■ What is being asked
Leaving out all pictures, copy the lines below exactly, from the line with "The image size is (1030, 646)." to the last line, both ends included.

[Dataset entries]

*-*-*

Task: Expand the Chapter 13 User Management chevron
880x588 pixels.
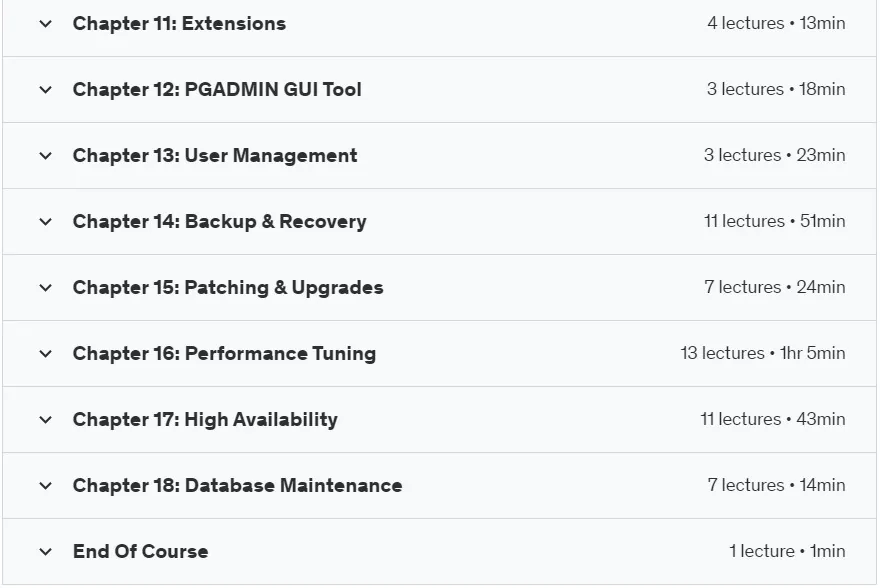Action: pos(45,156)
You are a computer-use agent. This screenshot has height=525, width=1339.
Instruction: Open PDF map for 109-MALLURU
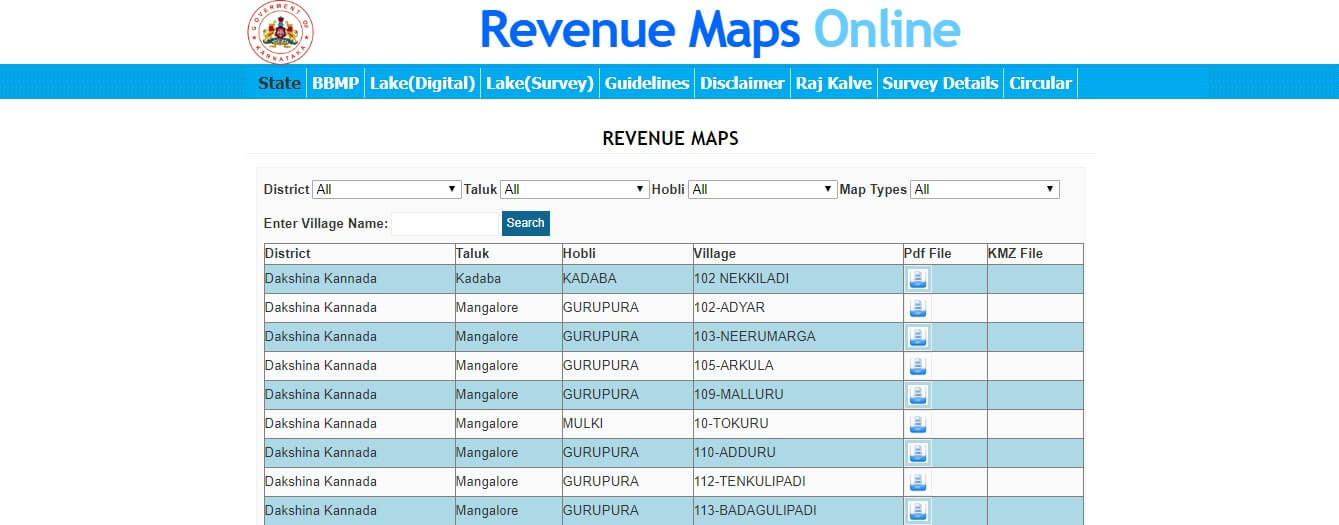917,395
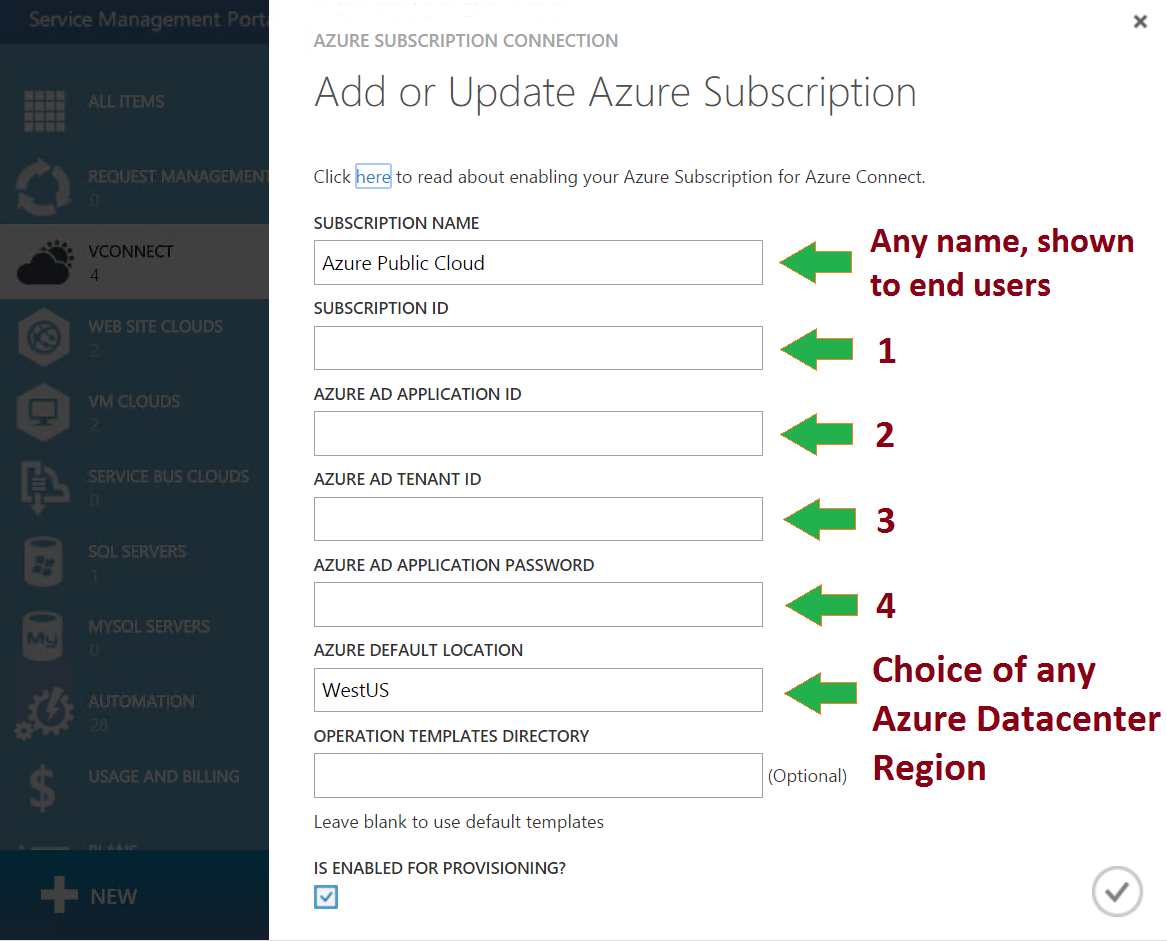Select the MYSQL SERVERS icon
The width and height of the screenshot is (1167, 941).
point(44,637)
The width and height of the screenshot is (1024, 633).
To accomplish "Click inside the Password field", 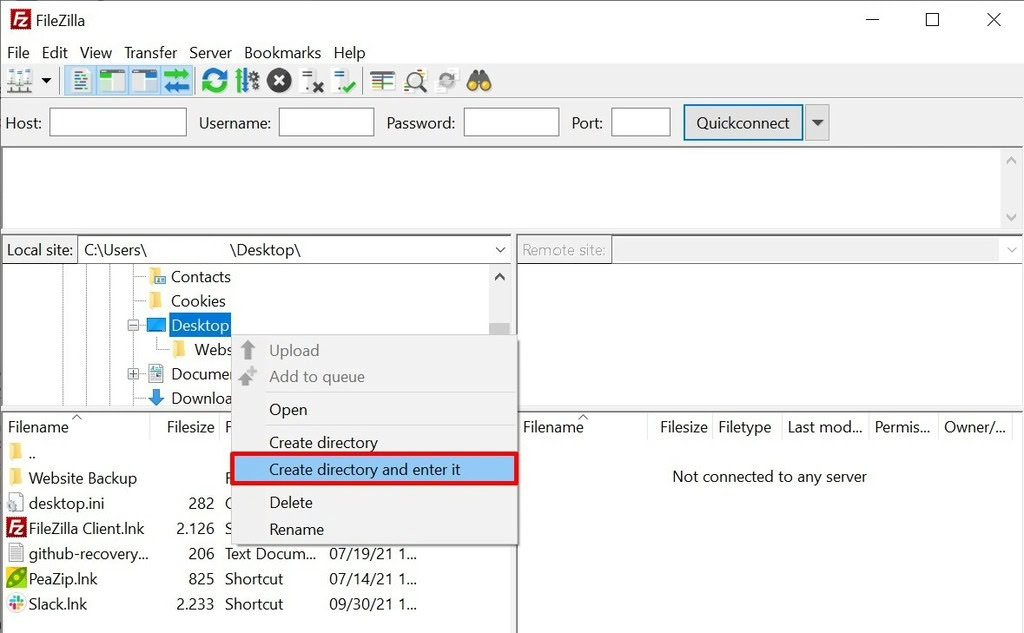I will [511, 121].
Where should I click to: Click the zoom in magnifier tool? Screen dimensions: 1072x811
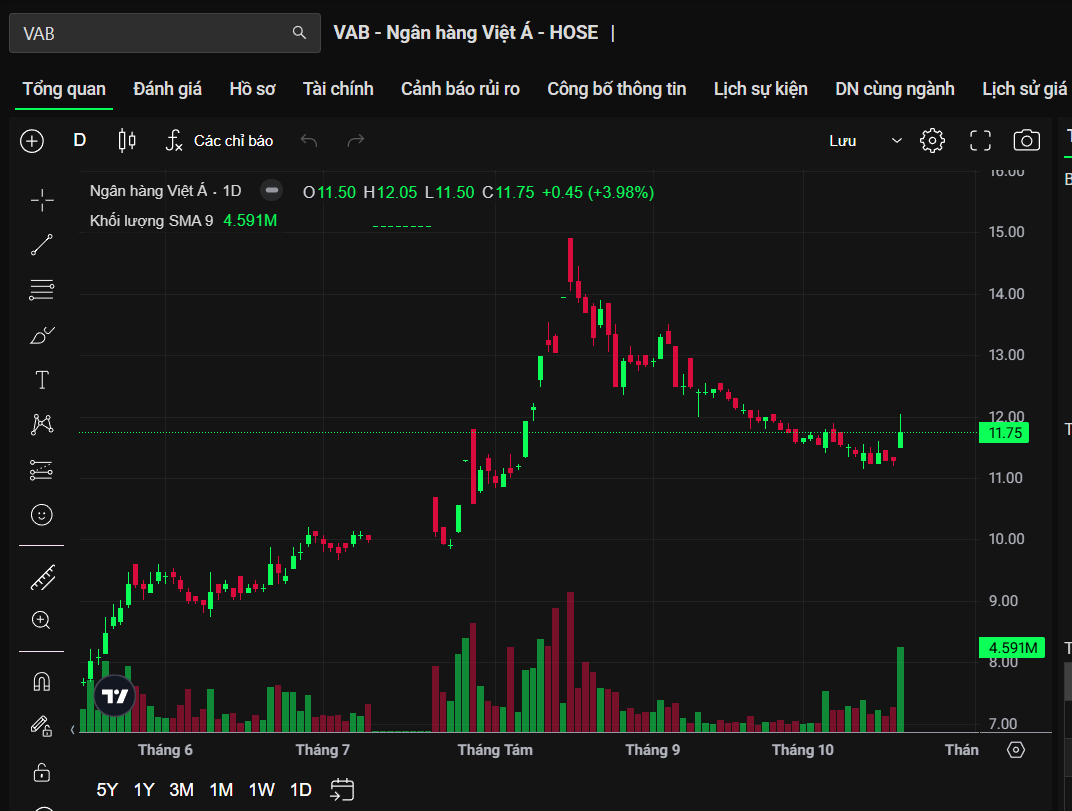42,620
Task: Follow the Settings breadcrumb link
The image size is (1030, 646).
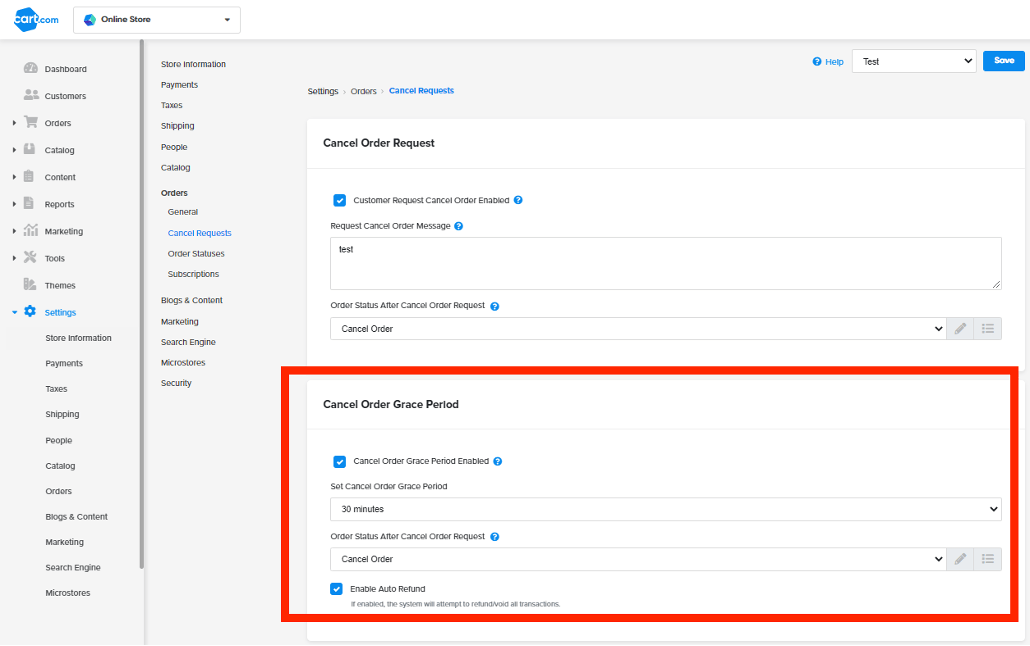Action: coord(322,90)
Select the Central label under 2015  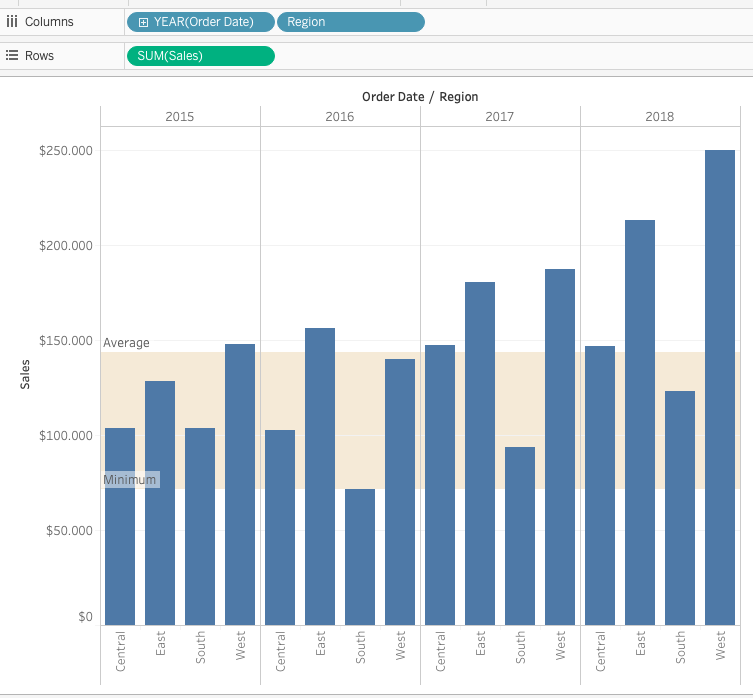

*-*-*

■ Result for this exercise
The image size is (1030, 646).
Action: coord(322,90)
Select the Central label under 2015  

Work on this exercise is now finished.